╭─ Seçilen metin
Programın hedeflerine göre, bu program aracılığıyla Amerikan üniversitelerine çekilen uzmanların, bu ülkenin küresel politikaları doğrultusunda araştırma yapmaları gerekmektedir. Bu program bir bakıma gelişmekte olan ülkelerin entelektüellerinin ve elitlerinin zihinlerini değiştirmeyi ve onları ABD yetkilileri ve İsrail lobisi tarafından belirlenen yola yönlendirmeyi amaçlamaktadır.
Müslümanların düşüncelerinin Batılılar tarafından nasıl değiştirildiğinin bir örneği, yakın zamanda İsveç ve Danimarka'da iki Iraklı gencin Kur'an-ı Kerim'e saygısızlık etmesi ve bunun tüm dünyada geniş çaplı Müslüman tepkilerine yol açmasıdır. Eğer binlerce Iraklı genç Amerikan kültürel programlarına ilgi duyarsa, Washington'un şeytani planlarını ilerletmek daha kolay olacak ve bu insanlar bir şekilde Batı'nın piyadesi olarak iş göreceklerdir.
Yumuşak savaş, Batı'nın Irak'taki nüfuz mücadelesi
Amerika'nın Irak'ta ahlaki yozlaşmayı teşvik etmesi, ülkedeki halk ve yetkililerin Irak'taki güvenlik ve siyasi krizlerin ana sebebinin Washington olduğunu savunarak Amerikan işgal güçlerini geri çekmeye çağırdığı bir döneme denk geliyor. Şimdi de Beyaz Saray yetkililerinin gündeminde, geçmişteki başarısız planlarını gerçekleştirmek için kültürel krizleri körüklemek var.
İnsanların inançlarını yok etmek, Batı'nın bu ülkelere güçlü bir şekilde hakim olmak için ulusların direnişini kırmak için kullandığı başlıca araçlardan biridir ve bu senaryo şu anda Irak'ta uygulanmaktadır. Müslümanların dini öğretileriyle çelişen eşcinselliğin teşvik edilmesi, Irak'ta Batılılar tarafından nazikçe enjekte edilen bir zehir gibidir. Görünüşte kadın ve erkek haklarını savunduğunu iddia etse de asıl amacı Batı dünyasını onlarca yıldır kuşatan ve şimdi yeni bir hedef bulan ahlaki yozlaşmanın yayılmasıdır.
╰─
╭─ Mevcut veriler
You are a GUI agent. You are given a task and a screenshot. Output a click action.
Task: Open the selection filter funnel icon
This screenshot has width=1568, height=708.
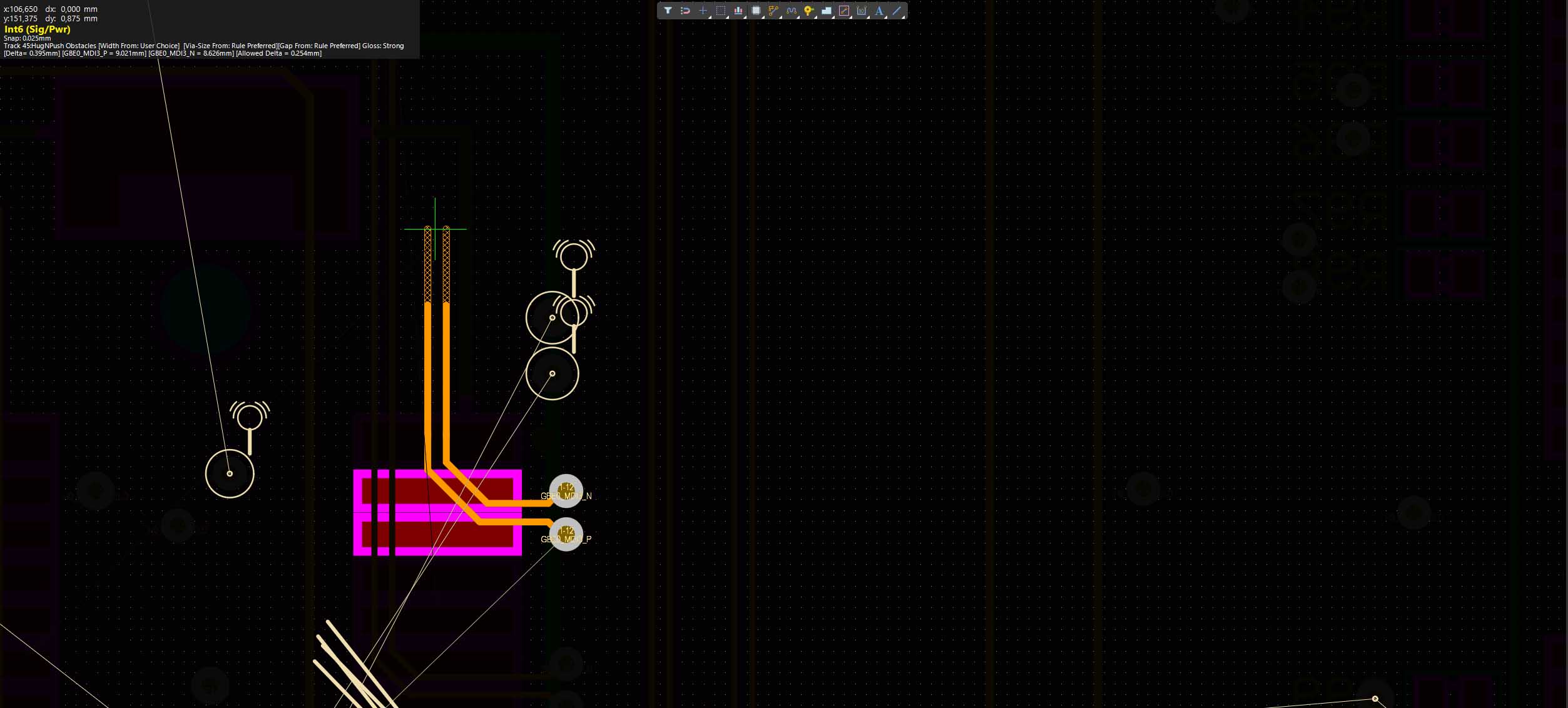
╰─
**Görev koşulları:**
(A) Irak'taki Batı nüfuzu hakkındaki metne göre şu soruları yanıtlayın:
(i) İki Iraklı genç Kur'an-ı Kerim'e hangi ülkelerde saygısızlık etti?
(ii) Gelişmekte olan ülkelerin entelektüelleri ve elitleri kimin belirlediği yola yönlendirilmek isteniyor?
(iii) Irak'taki halk ve yetkililer neyin geri çekilmesini istiyor?
(B) Irak'taki Batı nüfuzu hakkındaki metni kaldığı yerden sürdürün.
Satırların metinle hiçbir ilgisi yoktur.

**Görev sonuçları:**
(A)
(i) İsveç ve Danimarka'da.
(ii) ABD yetkilileri ve İsrail lobisinin belirlediği yola.
(iii) Amerikan işgal güçlerinin.

(B)
Irak'ın kuzeyindeki Süleymaniye'de bulunan Amerikan Üniversitesi, bu ülkedeki Amerikan tarzı yüksek öğretim kurumlarından biridir. Üniversite, 2017 yılında ABD Dışişleri Bakanlığı'ndan aldığı hibenin ardından Irak'ta toplumsal cinsiyet çalışmaları alanında faaliyetlerine başlayan ilk üniversite oldu. Ayrıca Bağdat'taki İngiliz Büyükelçiliği, toplumsal cinsiyet ve evlat edinme kavramlarını teşvik eden ve savunan bir dizi Iraklı sivil toplum kuruluşu için fon tahsis etmiştir.
Ayrıca, Irak pazarlarında, özellikle oyuncaklar ve diğer bazı çocuk ürünleri olmak üzere, gökkuşağını eşcinselliğin rengi olarak gösteren bir dizi ürün dağıtılmaktadır. Bu ürünler, insanlar anlamlarını ve neyi sembolize ettiklerini bilmeden dağıtılmaktadır. Irak'taki bazı bakanlıklar da toplumsal cinsiyet kavramının bir kültür türü olarak görülmesini açıklamak için seminerler düzenliyor. Irak medyasına göre bu faaliyetler Kur'an-ı Kerim nüshalarının gökkuşağı renklerinde kapaklarla basılmasına kadar varmıştır. Bazı kaynaklar, Bağdat'taki Kanada ve Amerikan büyükelçiliklerinin, Müslümanların Kur'an-ı Kerim'e saygısızlığa karşı gösterilerini açıkça protesto etmek amacıyla büyükelçiliklerine gökkuşağı bayrakları astığını belirtmektedir. Gökkuşağı bayrağı LGBTQ gruplarının sözde 'onur yürüyüşlerinde' taşıdıkları bir semboldür.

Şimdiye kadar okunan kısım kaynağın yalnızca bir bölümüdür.